Ammy disse que cruzou com João de Deus, depois numa pousada da região.
"Mais tarde ele veio até a pousada em que estávamos, porque ele sabia
que eu tinha visto, e aí ele chegou e disse: 'Quando eu sou o João, eu
sou somente um homem. E homens têm necessidade. Um homem é somente um
homem'."
O que é considerado crime
Gabriela Manssur, promotora de Justiça do Estado de São Paulo, diz que,
segundo a legislação penal, o ato sexual compreende qualquer ato que a
pessoa faça para a satisfação de seu desejo sexual. Não precisa ser
necessariamente a conjunção carnal, que é a introdução do pênis na
vagina. Pode ser, por exemplo, sexo anal, oral, passar as mãos no seio,
apalpar a pessoa fazendo força.
"Não há necessidade de violência física, há situações em que essa violência está presumida. Mas, se a mulher não conseguir por alguma circunstância oferecer resistência e evitar que isso ocorra, pode ser considerado estupro uma violência presumida em situação de vulnerabilidade temporária naquele momento do ato sexual", diz a promotora Gabriela Manssur.
A lei aborda a questão da violação sexual mediante fraude, chamada de estelionato sexual, e situações de estupro mediante violência presumida, que são essas situações de vulnerabilidade.

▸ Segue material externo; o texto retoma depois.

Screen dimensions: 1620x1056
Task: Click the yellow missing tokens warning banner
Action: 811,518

"Na violação sexual mediante fraude, essa mulher acaba consentindo com a
relação sexual, ela está sendo enganada, então ela acaba tendo esse
consentimento viciado, ela não está manifestando a sua vontade livre e
consciente. Esse poderia ser um estelionato sexual. E há a questão da
vulnerabilidade, quando ela não consegue oferecer resistência, mas está
sendo contra a vontade dela, ela não queria fazer aquilo, mas ela não
consegue oferecer resistência, porque alguma circunstância tirou essa
possibilidade de manifestar seu consentimento", explica a promotora.

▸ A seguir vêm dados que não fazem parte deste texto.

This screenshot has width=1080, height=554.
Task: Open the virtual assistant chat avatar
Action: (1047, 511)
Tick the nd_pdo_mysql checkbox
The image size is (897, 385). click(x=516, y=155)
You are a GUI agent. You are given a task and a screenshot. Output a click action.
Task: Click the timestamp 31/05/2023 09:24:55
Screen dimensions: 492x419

Gabriela Manssur diz que é comum que vítimas desse tipo de crime não falem sobre ele imediatamente após ocorrido.
“Esse tipo de abuso sexual, esse tipo de violência contra a mulher, ele
paralisa, ele silencia a mulher vítima de violência. Ela não consegue
reagir porque é como se ela estivesse congelada. Ela fica paralisada,
naquele momento ela não entende o que está acontecendo. E depois de um
tempo ela se sente muito envergonhada com aquilo que aconteceu e começa a
perguntar: por que eu não gritei? Por que eu não saí correndo? Por que
eu não reagi? Ela não consegue entender por que ela estava naquela
situação, como ela foi parar naquela situação, principalmente nos abusos
sexuais que não têm aquela violência física e ameaça de morte."
O que diz João de Deus
O G1
tentou contato, no sábado (8), por telefone, com a assessoria de
imprensa de João de Deus . No entanto, as ligações não foram atendidas.

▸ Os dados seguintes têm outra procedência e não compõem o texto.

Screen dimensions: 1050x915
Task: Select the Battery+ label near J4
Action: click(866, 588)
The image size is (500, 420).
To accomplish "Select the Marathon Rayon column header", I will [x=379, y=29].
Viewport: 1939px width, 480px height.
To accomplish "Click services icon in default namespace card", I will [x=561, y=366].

Ao programa Conversa com Bial, a assessoria do médium afirmou, em nota,
que "há 44 anos, João de Deus atende milhares de pessoas em Abadiânia,
praticando o bem por meio de tratamentos espirituais. Apesar de não ter
sido informado dos detalhes da reportagem, ele rechaça veementemente
qualquer prática imprópria em seus atendimentos".
Trajetória do médium
João Teixeira tem seguidores famosos e já recebeu visita de
personalidades como a apresentadora americana Oprah Winfrey. Ele foi
apadrinhado por Chico Xavier e, antes de fundar a Casa Dom Inácio, em
1976, peregrinava pelo país fazendo cirurgias espirituais, segundo reportagem do jornal O Globo.
No início do seu trabalho, João de Deus foi alvo de denúncias de
exercício ilegal da medicina. Depois, também foi acusado de sedução de
uma menina menor de idade. Foi absolvido por falta de provas.
De acordo com a revista "Época",
o religioso já foi acusado também de atentado ao pudor, contrabando de
minério e assassinato. Em nenhum dos casos foi julgado culpado.
Ele nasceu em Cachoeira da Fumaça (GO), filho de um alfaiate e uma dona
de casa. Estudou até o segundo ano do ensino fundamental. Tem 11 filhos
– cada um com uma mulher diferente. A revista "Época" diz que alguns
deles são evangélicos, e não seguem a espiritualidade atribuída ao pai.
João de Deus rejeita o rótulo de santo ou de ser um homem especial.